The first woman and the first non-South African to head the company, Ms. Carroll took the world's largest producer of platinum in new directions – both in the way it operated and the commodities it mined. But on Friday she said it was "the right time" to leave.
Did she push modernization too hard? Did the company accept, as the Financial Times put it, her "double-outsider" status?
Perhaps. But timing is everything for chief executive officers – and sometimes it really is the right time to go, even if they've done the right things for the company to prosper in the long term.
The American-born Carroll took the reins in 2007, when Anglo-American was booming. Its stock price had doubled in just two years. The future seemed bright.
Then the financial crisis and Great Recession hit and Anglo American stock (like other commodity stocks) plunged.
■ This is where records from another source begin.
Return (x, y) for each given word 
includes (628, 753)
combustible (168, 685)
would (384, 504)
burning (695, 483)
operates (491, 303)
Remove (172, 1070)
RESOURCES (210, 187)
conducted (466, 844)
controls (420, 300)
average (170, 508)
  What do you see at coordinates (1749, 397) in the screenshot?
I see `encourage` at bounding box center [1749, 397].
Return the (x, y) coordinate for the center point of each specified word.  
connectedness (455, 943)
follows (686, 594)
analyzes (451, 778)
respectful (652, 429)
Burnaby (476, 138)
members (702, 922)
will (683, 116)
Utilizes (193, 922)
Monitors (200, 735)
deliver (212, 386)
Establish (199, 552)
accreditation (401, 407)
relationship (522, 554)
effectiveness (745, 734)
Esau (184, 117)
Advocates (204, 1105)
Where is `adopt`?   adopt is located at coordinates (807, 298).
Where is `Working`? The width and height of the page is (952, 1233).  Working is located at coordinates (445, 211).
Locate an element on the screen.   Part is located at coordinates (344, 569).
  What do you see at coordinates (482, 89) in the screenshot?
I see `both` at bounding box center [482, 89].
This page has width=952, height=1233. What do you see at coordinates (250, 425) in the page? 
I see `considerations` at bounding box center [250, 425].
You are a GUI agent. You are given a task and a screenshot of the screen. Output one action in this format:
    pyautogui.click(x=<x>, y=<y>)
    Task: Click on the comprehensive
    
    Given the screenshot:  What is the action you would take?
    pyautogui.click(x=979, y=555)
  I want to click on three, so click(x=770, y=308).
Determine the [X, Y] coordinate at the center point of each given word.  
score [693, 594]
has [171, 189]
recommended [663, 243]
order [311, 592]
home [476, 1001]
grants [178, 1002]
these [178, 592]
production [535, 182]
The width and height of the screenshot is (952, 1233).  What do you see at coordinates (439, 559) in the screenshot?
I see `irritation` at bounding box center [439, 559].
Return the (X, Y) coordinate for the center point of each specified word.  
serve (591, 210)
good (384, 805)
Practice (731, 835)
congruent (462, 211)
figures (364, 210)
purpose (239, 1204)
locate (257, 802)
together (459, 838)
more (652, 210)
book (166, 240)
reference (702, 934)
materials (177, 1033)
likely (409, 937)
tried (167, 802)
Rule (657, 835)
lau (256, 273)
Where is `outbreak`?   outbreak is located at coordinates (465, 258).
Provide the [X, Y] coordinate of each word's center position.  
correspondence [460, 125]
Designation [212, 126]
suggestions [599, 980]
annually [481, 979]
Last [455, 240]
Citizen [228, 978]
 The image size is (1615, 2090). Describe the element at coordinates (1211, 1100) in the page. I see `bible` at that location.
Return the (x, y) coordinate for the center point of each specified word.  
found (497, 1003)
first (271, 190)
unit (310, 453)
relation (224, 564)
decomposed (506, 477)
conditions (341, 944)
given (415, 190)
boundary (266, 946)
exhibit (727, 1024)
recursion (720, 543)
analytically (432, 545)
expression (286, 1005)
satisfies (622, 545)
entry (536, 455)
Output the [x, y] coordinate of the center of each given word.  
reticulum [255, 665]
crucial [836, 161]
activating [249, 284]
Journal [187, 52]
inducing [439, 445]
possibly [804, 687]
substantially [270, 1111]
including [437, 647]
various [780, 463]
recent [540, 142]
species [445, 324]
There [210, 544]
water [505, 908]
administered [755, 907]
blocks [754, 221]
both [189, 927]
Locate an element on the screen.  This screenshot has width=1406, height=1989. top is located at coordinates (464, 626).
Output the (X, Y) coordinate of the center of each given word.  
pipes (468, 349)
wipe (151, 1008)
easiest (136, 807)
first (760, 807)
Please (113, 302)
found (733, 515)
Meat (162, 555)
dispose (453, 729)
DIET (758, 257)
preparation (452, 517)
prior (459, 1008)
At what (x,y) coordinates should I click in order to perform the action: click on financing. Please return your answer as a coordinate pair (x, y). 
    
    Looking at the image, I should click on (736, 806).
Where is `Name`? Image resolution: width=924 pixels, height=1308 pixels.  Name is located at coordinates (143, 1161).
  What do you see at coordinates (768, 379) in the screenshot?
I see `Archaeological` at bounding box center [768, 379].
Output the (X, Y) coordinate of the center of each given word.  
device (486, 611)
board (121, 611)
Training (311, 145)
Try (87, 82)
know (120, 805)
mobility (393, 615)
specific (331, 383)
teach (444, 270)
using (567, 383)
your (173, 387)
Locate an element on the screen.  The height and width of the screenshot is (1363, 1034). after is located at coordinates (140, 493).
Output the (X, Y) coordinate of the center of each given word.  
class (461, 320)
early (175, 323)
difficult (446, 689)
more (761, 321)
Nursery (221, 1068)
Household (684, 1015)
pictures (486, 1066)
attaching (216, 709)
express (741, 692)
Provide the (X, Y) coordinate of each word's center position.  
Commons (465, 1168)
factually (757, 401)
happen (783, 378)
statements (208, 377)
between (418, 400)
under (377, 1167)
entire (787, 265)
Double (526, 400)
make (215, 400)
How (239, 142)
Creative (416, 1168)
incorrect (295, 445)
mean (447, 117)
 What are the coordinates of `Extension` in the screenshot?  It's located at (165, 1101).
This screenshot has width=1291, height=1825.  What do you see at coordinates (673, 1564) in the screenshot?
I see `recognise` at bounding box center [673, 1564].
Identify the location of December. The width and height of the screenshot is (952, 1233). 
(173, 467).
The stock recovered in 2011, when Anglo American announced a record operating profit, reaching post-recession highs.
But this year's economic slowdown pushed down commodity prices. And the company ran into unique problems. It became embroiled in a dispute with Chile's state-owned copper company, Codelco, after it announced last year it was selling its copper operations to Mitsubishi. Instead, Anglo American backed down and in August reached a deal with Codelco, reducing its stake in the copper operations.
Then in September, its all-important platinum operations in South Africa were hit by wildcat strikes from workers demanding more pay. Anglo American called the strike illegal and fired 12,000 miners at one mine earlier this month. Shareholders complained.
The sometimes violent strikes reached beyond Anglo American. Some 100,000 South African miners walked out in August. But on Thursday, gold mining companies and the workers' union announced a wage agreement (under the threat of worker firings similar to Anglo American's tactics). There's no sign of a similar resolution at Anglo American's operations.
The strike has cut Anglo American's platinum output by $217 million. The Congress of South Africa Trade Unions has called for a giant street protest Saturday to show solidarity with the miners that Anglo American fired.
In a company-sponsored video, Carroll says the decision to leave was her own: "I think it is the right time to hand the baton on to someone else who can continue to develop and capitalize off the foundation that we have been building."
Carroll will stay on until a successor is found.
The idea was echoed by Anglo American's chairman, John Parker, in a separate video: "We always listen to our shareholders very carefully, but today's decision was very much based on Cynthia's decision."
But then he emphasized, for the second time, that the board has accepted the decision.
Maybe that's because when it's time for a CEO to leave, everyone can read the writing on the wall.